My experience is that digital connectivity is very different between "Joey's" and Durbs. It's measurable in internet speeds and I've found the issue applies to both 3g and ADSL. I wouldn't be surprised if cellphone voice connectivity might be affected too.

Oftentimes there's a difference in adminstrative response levels too. But that's another story. We used to call it Natal Fever  :Wink: 

In this age of central call centres though, I wouldn't have thought that would be the issue in murdock's case.

----------


## Vincent

> i was also told the airtime rolls over every month if it is not used...when i called 123 help line they say there is no such thing so who do you believe.


Their roll-over time does exist. I just used up R300.00 of mine. 

From what I understand Virgin mobile's invoicing works like this:

When you signed up they may have asked when you would like to be invoiced, 1st, 15th or 30th  of each month. (It doesn't matter which day you choice) Further they should have asked you what credit limit you what for your phone. 

For myself I get a R100.00 free airtime (R100.00 credit limit) and I pay R99.00 per month for the phone and get billed on the 15th of each month. But here's the catch - you airtime only becomes active 15 days after your billing. So if you're billed on the 1st and you start using your phone immediately, you will be billed for the time you use, until your free time is activated, unless you have time rolled-over. The "maximum" I can theoretically pay is R199.00 per month.

I'm not here to endorse Virgin Mobile, but I hope the above explains how they work.

----------


## Dave A

Does that mean you're paying 15 days in advance of the service, Vincent?

----------


## Vincent

Yes, apparently all of Virgin's 'contracts' work this way. You pay in advance, you then use your credit or you can 'top-up,' and 15 days later your 'free-time' is activated. Your credit and 'free-time' is added together and you're debited for the full amount, which should be rolled over if you have any talk time left.

----------


## Dave A

That's pretty shrewd business. I bet Virgin are only paying the carrier at 30 days.

Cash flow positive by 45 days or there abouts.

----------


## murdock

i am still waiting for them to return my calls and reply to my emails...they must be making an absolute killing...i still cant believe they debit my account on the 2 Jan 2008then send me the invoice on the 3 rd and todays date is the 5th and i am still waiting for them to reply...if my cellphone was not my lifeline of my bussiness i would have gone to the bank put in a grievence... which is free had my money returned to my account dropped their cellphone off at one of their franchises and let  them sue me for the money...the biggest problem with virgin mobile is there is nobody accountable for anything... you cannot contact their head office to speak to any of the directors because they are british and lebenise..they dont even live south africa...i just wish there was a small cellphone company were the owner was like most of us who run our companies...accountable for our staff and daily operation...these big cellphone companies dont care squat for the customer they are making so much money that if they loose 500 customers another 500 sign up new contracts...its like selling water and electricity you can never loose...even when they sleep they make money.

----------


## Dave A

Keep grinding this thread and someone is going to notice. I see it's up to page 2 on the G for _virgin mobile problems_.

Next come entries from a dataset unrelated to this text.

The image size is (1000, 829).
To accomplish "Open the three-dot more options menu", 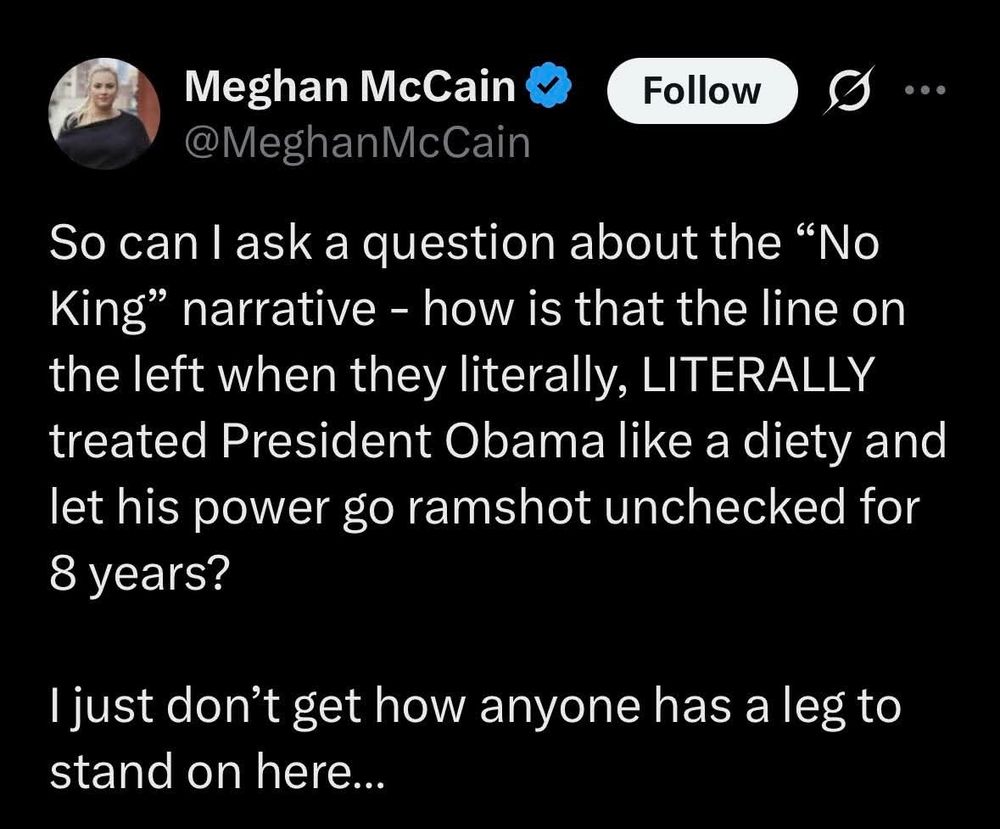I will [925, 90].
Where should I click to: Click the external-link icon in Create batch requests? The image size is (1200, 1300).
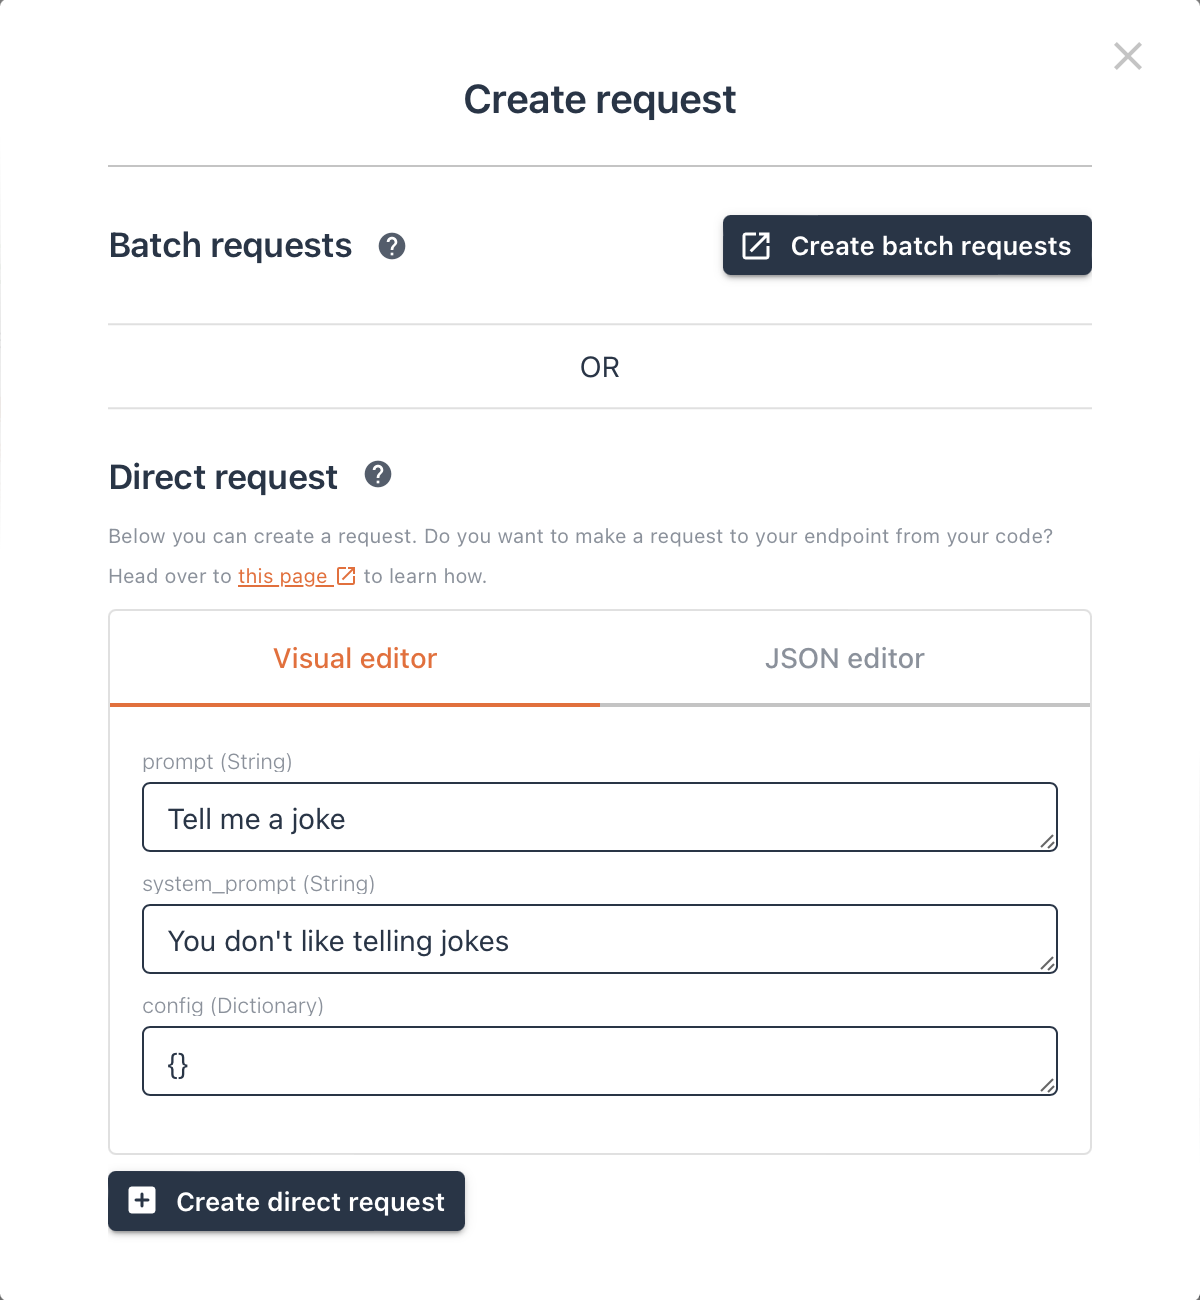pos(756,246)
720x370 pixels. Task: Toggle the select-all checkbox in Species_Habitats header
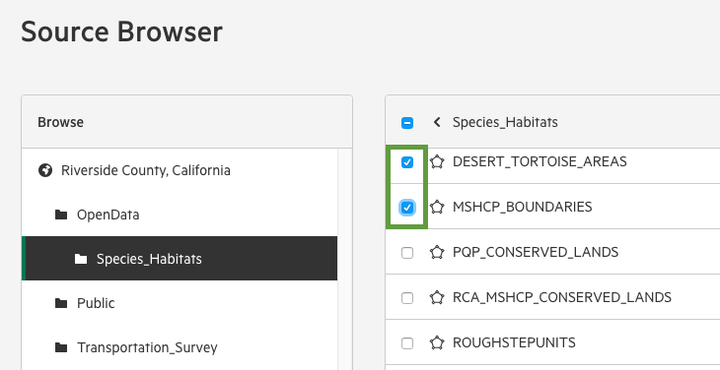(x=407, y=123)
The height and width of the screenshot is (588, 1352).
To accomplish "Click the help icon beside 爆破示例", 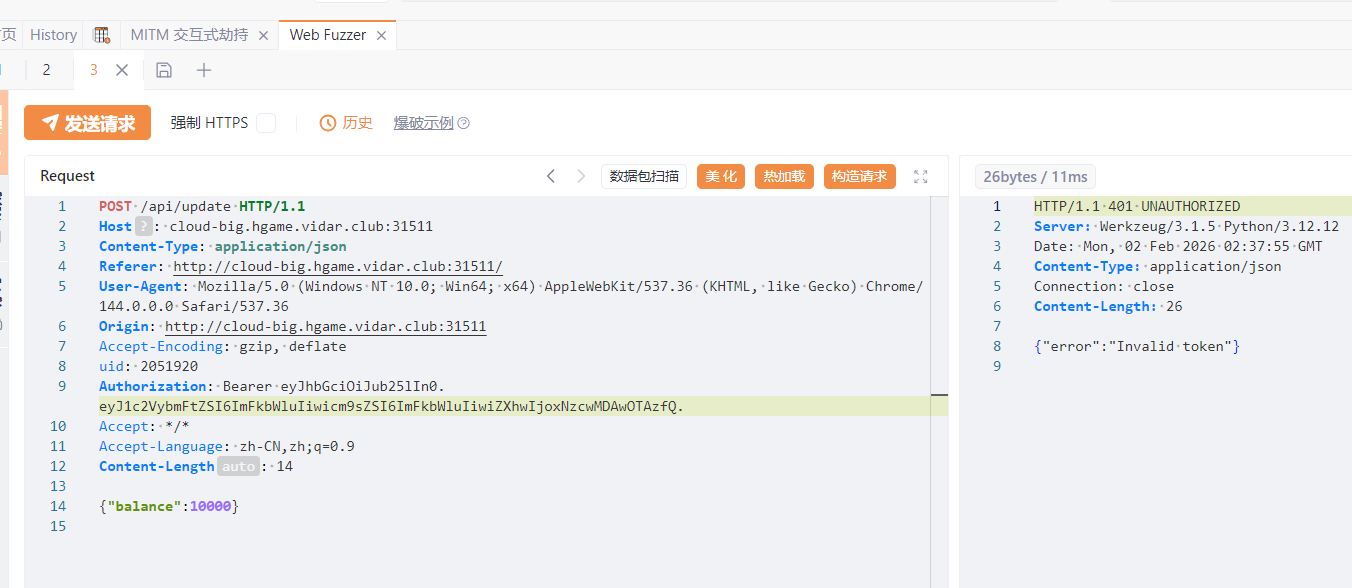I will tap(463, 123).
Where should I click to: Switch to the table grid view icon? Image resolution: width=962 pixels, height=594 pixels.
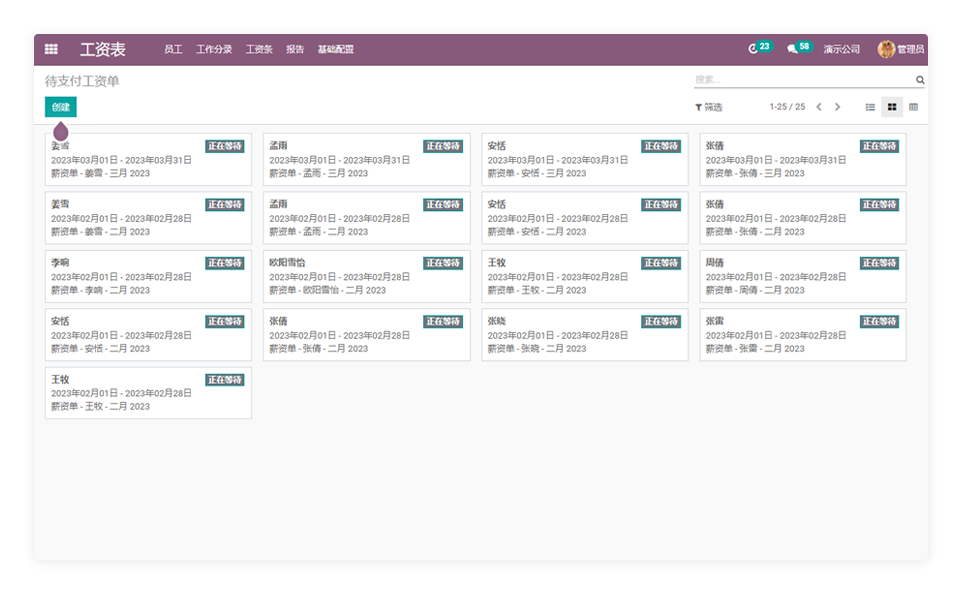tap(913, 107)
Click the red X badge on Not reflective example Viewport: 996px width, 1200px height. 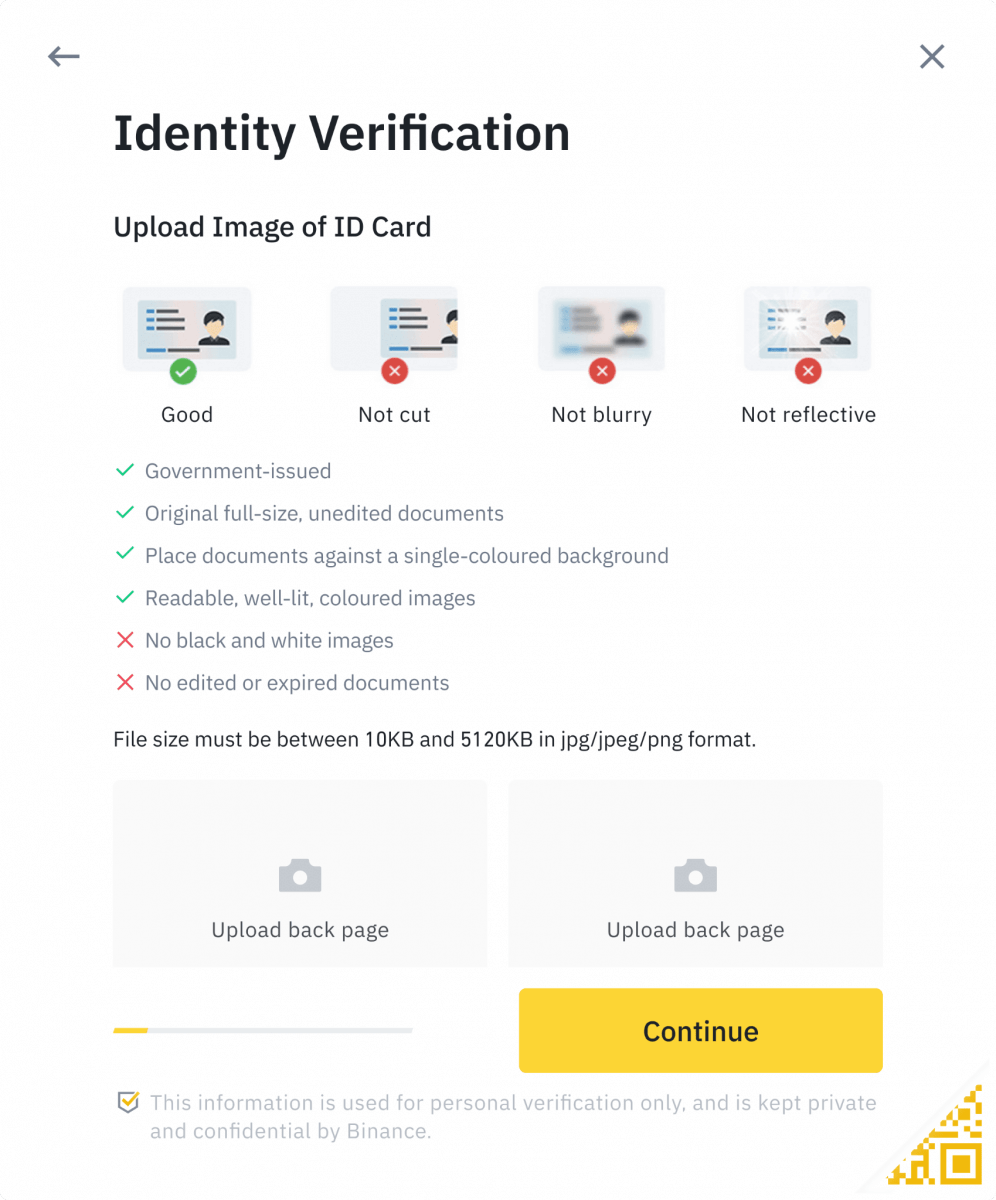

Now lets see if we can get a page 1 for virgin mobile complaints  :Stick Out Tongue:

----------


## murdock

well they debited my account for over R2000.00 on the 2 JAN 2008 this week they seem to be confused now i have a R 900.00 credit with them... i have on numerous occassions advised them that i want my account to be limited to R199 per month and i will top up as and when required... my account is sitting at R352.77...i ask myself maybe i am missing something how does a limit of R199 add up to R352.77 i do realise i have to pay 50 something rand for my free phone i got with the contract...but 199 + 50 =249 not 349 so i am confused...i havent toped up this month yet so if someone can explain this to me please do... the joke of the whole fiasco now is they are adding my top up to my bill and invoicing me for the amounts i top up to pay again at the end of the month... i have never had to deal with such a bunch of confused idiots...i thought dealing with the durban metro was bad but these fools just take the cake with the cherry on top...dont worry i kick myself every day for making the mistake of porting from mtn to virgin :Rant1:

----------